Her longest and one of the most important stories is Atgajėlė (written around 1895, first published in 1904) which tells the sentimental love story of Amelija, daughter of poor Polonized nobles, who rejects advances of a vainglorious noble and marries Jonas, an educated son of a local farmer. In her later works, Didžiulienė explored the topic of harsh, unhappy childhood. Stories such as Juzuko vargai (Plight of Juzukas), Našlaičių eglutė (Orphans' Christmas Tree), Tremtinių vaikai (Children of the Deportees) are sincere, compassionate, attuned to children's psychology.
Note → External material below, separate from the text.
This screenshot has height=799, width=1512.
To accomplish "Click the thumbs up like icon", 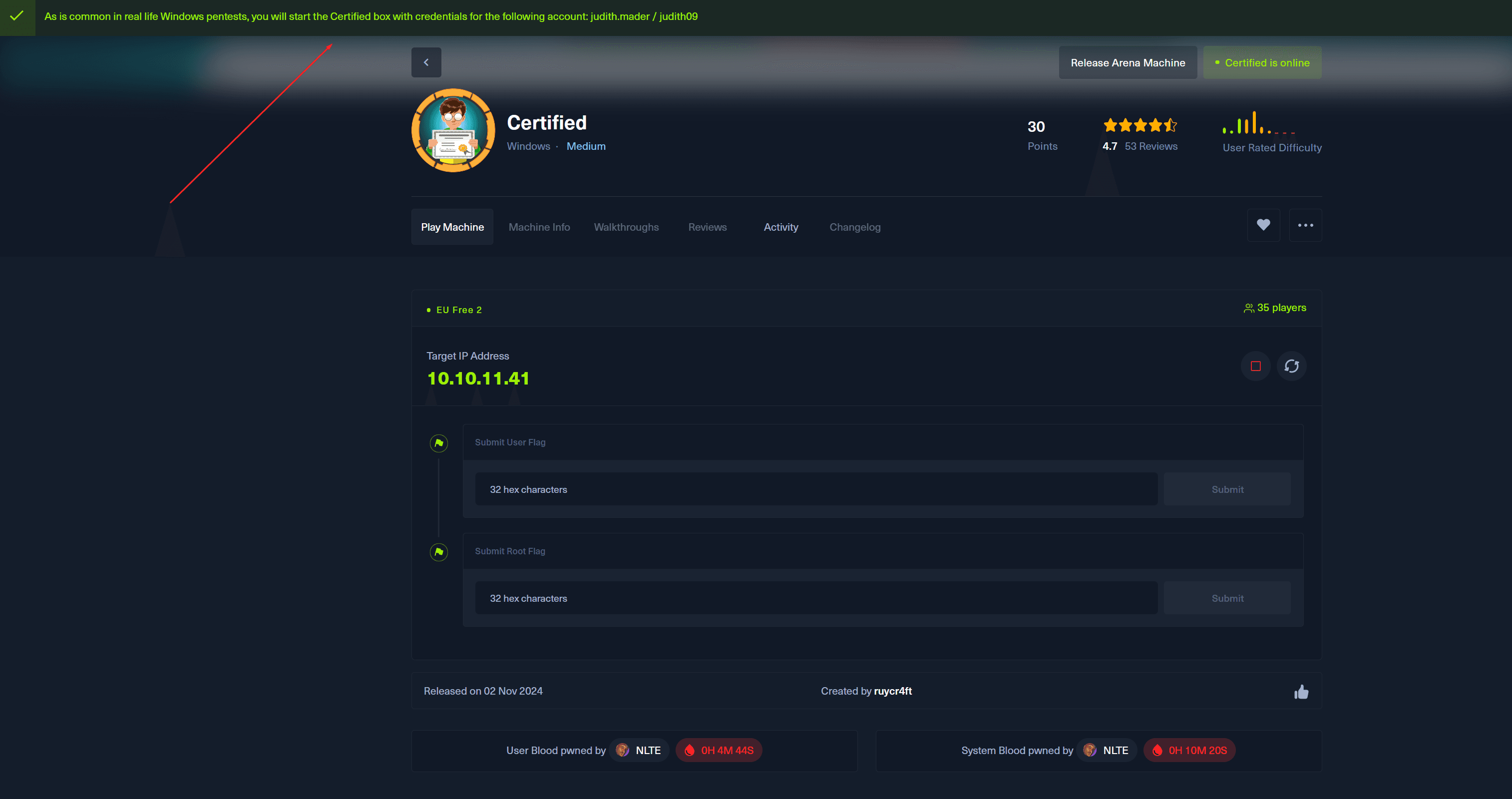I will [x=1301, y=692].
During the years spent in Yalta, Didžiulienė wrote several stories about the Crimean Tatars in which she explored not only material culture but also spiritual life of the Tatars.

Didžiulienė wrote several plays, including comedies Lietuvaitės (Lithuanian Women) and Paskubėjo (Hastened) and dramas Katei juokai – pelei verksmai (Cat Laughs – Mouse Cries) and Vakaruškos (Parties). They were likely written in Mitau for the Lithuanian amateur theater and as such feature vivid characters, dynamic dialogue, clear conflicts. Many of the plays are overly sentimental. Most dramas feature unrequited love while comedies center on courtship misunderstandings. Her most popular play Lietuvaitės makes fun of the efforts by two vain daughters of Polonized nobles to appear more Lithuanian so that they could entice two Lithuanian students into marriage. The plan works, but the father intervenes and marries his daughters off to sons of other Polonized nobles.